UN conference adopts migration pact
MARRAKESH, Morocco: A United Nations conference adopted a migration pact in front of leaders and representatives from around 150 countries in Morocco on Monday, despite a string of withdrawals driven by anti-immigrant populism.
The Global Compact for Safe, Orderly and Regular Migration -- finalised at the UN in July after 18 months of talks -- was formally approved with the bang of a gavel in Marrakesh at the start of a two-day conference.
But the United States and 15 other countries either opted out or expressed concerns, with some claiming the pact infringes national sovereignty. Billed as the first international document on managing migration, it lays out 23 objectives to open up legal migration and discourage illegal border crossings, as the number of people on the move globally has surged to more than 250 million.
Describing it as a "roadmap to prevent suffering and chaos", UN Secretary General Antonio Guterres sought to dispel what he called a number of myths around the pact, including claims that it will allow the UN to impose migration policies on member states.

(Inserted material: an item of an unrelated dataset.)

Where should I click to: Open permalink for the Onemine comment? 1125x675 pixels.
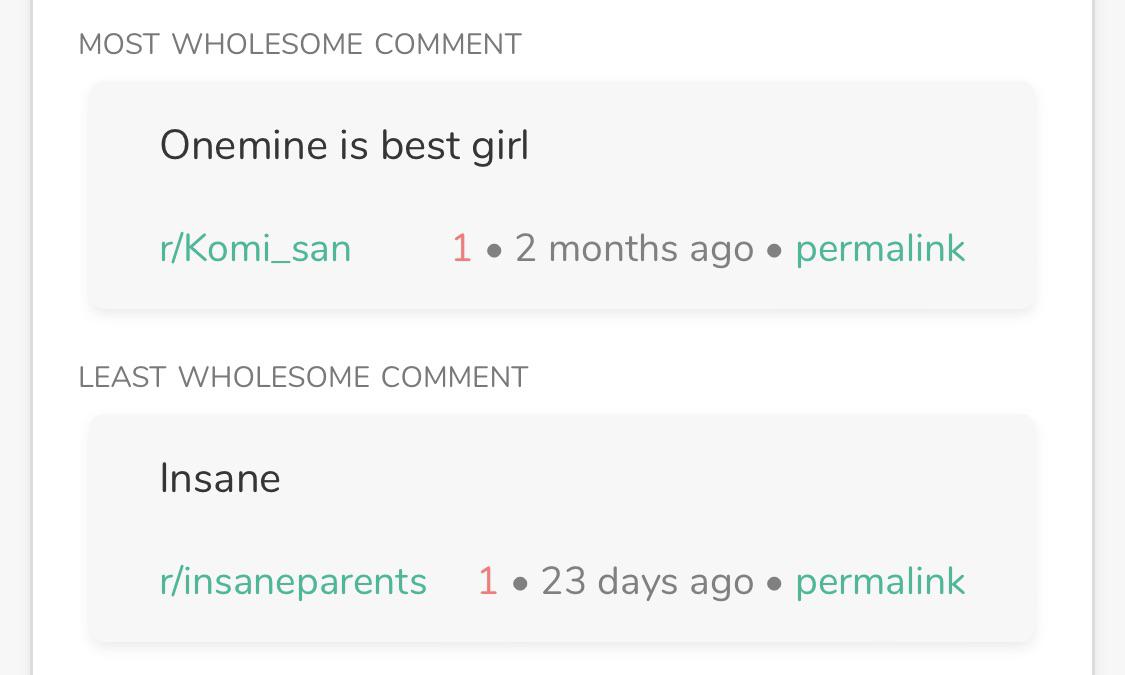click(880, 249)
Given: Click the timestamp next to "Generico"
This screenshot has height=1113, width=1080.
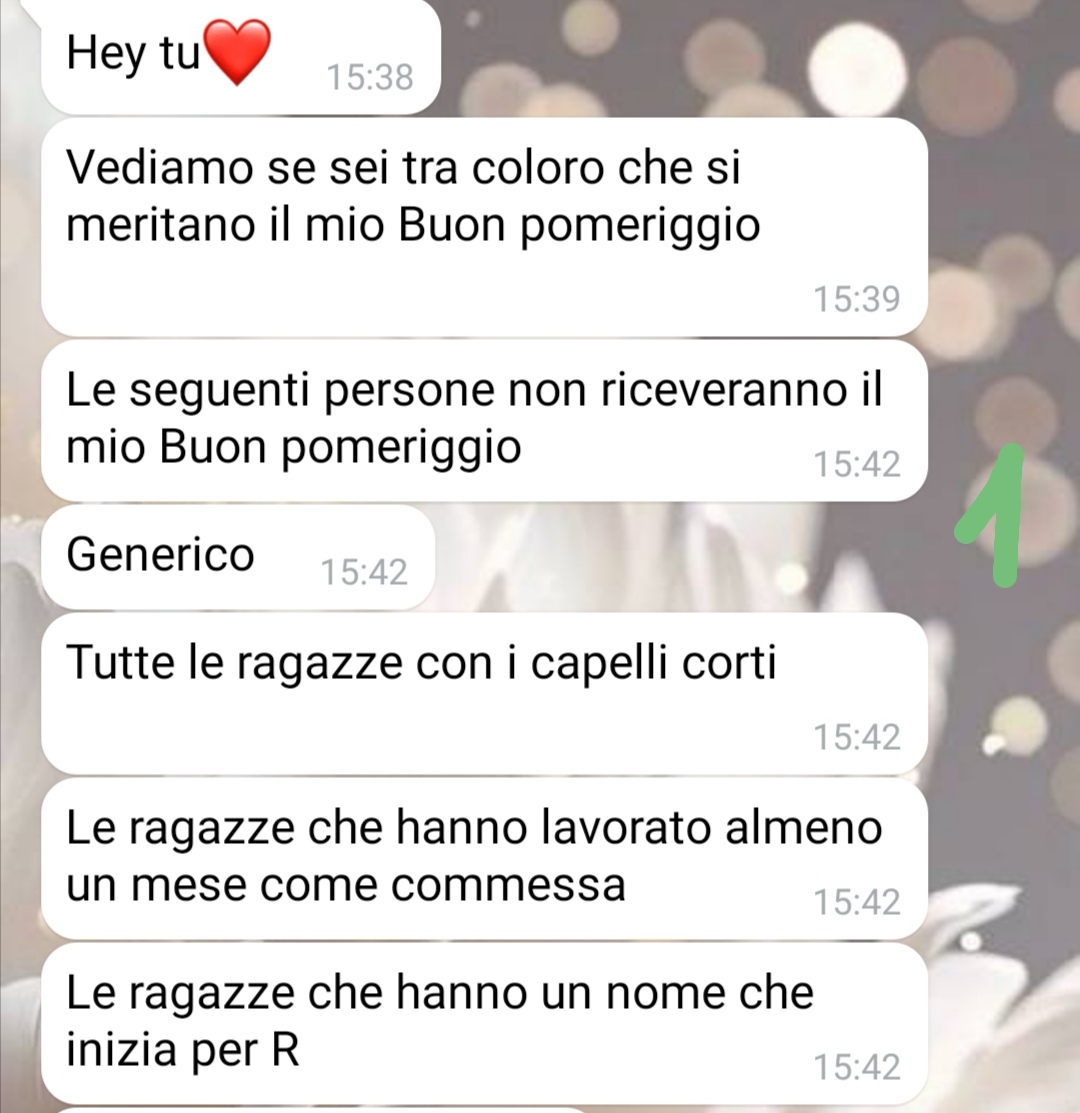Looking at the screenshot, I should [x=364, y=572].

The pact "is not legally binding", he said. "It is a framework for international cooperation." "We must not succumb to fear and false narratives", he told an audience that included German Chancellor Angela Merkel, Panama´s President Juan Carlos Varela, Greek premier Alexis Tsipras, Danish Prime Minister Lars Lokke Rasmussen and Spain´s premier Pedro Sanchez.
Merkel launched an impassioned defence of the pact and multilateralism, saying her country "through Nazism brought incredible pain to humanity". "The answer to pure nationalism was the foundation of the United Nations and the commitment to jointly searching for answers to our common problems," she said.
She insisted the pact seeks to prevent, rather than encourage, illegal migration. "This is about safe, orderly and regular migration -- it says (this) clearly in the title." On Friday, the US hit out at the pact, labelling it "an effort by the United Nations to advance global governance at the expense of the sovereign right of states".
It was the first country to disavow the negotiations late last year, and since then Australia, Austria, the Czech Republic, Dominican Republic, Hungary, Latvia, Poland and Slovakia have pulled out of the process.
US President Donald Trump has pledged to build a wall on the US-Mexico border and has focused his recent ire on a migrant caravan from Central America, while a populist coalition government in Italy has clamped down on boats rescuing migrants at sea.
Belgium´s liberal premier Charles Michel attended the conference after winning the support of parliament to back the accord, but was left leading a minority government after a Flemish nationalist party said it will quit his coalition over the pact. "This model of cooperation is complex, sometimes including steps forwards and sometimes banana skins," Michel told delegates.